• _Brief_:
Lines after the one containing "Task: Click the orange" are to be omitted; print exactly each line from the start of the records up to and including it.

[Extracted data entries]
=== Section Start ===

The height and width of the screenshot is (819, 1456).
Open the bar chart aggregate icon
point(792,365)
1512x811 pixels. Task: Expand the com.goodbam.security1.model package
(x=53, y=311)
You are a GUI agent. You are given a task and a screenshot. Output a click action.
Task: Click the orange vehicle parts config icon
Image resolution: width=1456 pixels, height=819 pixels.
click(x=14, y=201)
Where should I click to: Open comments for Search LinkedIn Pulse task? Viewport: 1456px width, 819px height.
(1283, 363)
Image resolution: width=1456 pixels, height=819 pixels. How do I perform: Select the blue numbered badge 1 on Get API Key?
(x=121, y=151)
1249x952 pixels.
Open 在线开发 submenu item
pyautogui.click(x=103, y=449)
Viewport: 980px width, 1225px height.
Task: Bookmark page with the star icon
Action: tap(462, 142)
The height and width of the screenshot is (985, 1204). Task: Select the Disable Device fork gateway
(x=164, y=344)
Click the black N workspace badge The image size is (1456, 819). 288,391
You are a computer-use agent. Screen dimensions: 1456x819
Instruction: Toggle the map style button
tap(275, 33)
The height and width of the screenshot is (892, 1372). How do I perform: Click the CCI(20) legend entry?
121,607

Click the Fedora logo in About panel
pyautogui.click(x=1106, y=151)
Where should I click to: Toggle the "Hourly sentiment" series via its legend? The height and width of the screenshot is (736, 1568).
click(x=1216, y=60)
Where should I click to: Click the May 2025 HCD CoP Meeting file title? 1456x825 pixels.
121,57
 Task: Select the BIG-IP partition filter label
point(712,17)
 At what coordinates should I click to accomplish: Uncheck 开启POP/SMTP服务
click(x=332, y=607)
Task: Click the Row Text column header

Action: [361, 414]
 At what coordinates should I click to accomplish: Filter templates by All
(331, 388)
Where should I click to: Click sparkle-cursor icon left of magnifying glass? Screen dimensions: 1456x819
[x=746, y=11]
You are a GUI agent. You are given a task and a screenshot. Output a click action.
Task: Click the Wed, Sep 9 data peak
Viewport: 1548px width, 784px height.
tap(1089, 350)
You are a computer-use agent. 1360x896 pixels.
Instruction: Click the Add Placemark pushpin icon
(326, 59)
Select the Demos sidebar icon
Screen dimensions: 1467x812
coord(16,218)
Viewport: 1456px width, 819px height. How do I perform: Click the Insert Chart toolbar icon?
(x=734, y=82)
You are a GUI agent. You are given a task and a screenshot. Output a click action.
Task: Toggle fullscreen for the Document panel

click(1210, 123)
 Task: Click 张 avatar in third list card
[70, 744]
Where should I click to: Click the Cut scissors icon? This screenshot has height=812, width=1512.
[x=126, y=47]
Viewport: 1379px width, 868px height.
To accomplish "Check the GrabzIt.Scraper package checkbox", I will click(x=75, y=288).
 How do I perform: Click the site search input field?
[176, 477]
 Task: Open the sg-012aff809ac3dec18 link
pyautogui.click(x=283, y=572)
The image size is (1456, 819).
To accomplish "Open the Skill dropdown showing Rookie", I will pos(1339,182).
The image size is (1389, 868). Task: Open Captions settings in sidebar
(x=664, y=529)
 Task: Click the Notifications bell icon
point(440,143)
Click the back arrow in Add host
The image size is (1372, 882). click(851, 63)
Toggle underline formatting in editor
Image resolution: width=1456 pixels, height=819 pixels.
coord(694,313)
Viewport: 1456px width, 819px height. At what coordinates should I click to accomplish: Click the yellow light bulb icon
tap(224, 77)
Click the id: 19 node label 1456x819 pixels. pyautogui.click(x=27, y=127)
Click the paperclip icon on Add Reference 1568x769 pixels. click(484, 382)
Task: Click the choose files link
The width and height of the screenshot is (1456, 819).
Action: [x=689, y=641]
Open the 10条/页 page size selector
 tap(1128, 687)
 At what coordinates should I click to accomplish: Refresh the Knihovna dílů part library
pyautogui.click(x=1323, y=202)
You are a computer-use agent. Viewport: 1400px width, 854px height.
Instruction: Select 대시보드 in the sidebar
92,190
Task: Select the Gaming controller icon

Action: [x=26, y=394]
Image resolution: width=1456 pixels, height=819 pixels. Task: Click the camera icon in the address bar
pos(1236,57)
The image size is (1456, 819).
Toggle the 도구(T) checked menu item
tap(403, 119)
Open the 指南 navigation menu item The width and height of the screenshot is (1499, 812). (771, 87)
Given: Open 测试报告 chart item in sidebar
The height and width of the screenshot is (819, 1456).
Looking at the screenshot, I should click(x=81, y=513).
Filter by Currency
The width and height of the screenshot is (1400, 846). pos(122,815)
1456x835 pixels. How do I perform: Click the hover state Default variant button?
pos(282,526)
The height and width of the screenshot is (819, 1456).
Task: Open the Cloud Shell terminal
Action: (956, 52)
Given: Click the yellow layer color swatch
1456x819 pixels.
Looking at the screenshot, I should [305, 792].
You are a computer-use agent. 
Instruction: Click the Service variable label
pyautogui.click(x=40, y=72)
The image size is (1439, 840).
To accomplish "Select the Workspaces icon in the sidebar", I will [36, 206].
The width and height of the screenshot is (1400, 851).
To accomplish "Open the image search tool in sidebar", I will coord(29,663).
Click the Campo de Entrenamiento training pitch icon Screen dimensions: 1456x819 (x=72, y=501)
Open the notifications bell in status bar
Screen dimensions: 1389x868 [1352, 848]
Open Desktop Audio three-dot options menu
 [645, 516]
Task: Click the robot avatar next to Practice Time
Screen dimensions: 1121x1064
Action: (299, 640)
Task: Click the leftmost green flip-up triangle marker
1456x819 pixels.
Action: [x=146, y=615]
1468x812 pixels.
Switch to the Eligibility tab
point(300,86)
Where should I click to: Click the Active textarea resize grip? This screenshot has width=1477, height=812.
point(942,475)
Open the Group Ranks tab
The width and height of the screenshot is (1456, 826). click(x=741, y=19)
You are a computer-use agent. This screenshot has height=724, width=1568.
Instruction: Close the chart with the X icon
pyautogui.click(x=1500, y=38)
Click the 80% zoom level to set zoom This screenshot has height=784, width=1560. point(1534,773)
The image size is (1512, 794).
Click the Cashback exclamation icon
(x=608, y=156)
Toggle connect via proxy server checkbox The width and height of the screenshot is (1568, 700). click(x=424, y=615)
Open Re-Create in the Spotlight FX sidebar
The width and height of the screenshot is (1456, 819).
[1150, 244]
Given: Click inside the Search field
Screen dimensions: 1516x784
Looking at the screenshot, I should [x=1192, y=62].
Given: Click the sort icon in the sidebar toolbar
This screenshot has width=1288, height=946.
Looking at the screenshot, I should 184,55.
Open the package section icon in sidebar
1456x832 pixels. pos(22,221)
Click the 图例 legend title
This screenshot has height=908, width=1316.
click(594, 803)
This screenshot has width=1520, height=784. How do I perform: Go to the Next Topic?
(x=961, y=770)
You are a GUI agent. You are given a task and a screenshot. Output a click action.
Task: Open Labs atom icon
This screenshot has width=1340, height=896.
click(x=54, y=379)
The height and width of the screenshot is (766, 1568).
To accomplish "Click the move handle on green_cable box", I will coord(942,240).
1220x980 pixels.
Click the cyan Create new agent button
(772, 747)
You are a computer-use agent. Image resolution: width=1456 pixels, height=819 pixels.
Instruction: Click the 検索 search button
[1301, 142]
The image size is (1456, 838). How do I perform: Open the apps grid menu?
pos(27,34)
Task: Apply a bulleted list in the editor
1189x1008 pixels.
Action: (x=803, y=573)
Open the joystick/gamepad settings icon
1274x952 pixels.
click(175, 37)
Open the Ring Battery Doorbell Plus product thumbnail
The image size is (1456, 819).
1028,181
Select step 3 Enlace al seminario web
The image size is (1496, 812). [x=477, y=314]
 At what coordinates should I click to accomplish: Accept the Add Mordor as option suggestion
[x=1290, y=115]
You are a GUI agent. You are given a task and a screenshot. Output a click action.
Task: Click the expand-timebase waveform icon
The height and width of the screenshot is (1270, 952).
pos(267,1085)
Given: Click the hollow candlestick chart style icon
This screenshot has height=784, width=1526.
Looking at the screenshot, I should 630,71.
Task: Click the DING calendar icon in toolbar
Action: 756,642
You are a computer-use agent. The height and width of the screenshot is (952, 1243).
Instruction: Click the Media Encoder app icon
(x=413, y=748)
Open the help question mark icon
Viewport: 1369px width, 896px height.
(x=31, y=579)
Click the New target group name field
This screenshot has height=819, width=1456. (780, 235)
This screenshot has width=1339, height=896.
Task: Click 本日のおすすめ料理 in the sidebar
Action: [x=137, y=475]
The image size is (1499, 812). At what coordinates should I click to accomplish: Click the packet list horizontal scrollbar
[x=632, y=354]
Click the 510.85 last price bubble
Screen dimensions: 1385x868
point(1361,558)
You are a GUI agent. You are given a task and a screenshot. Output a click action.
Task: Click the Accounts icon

=== Section End ===

• _Exercise result_:
The height and width of the screenshot is (819, 1456).
Open the bar chart aggregate icon
point(792,365)
1512x811 pixels. Task: Expand the com.goodbam.security1.model package
(x=53, y=311)
You are a GUI agent. You are given a task and a screenshot. Output a click action.
Task: Click the orange vehicle parts config icon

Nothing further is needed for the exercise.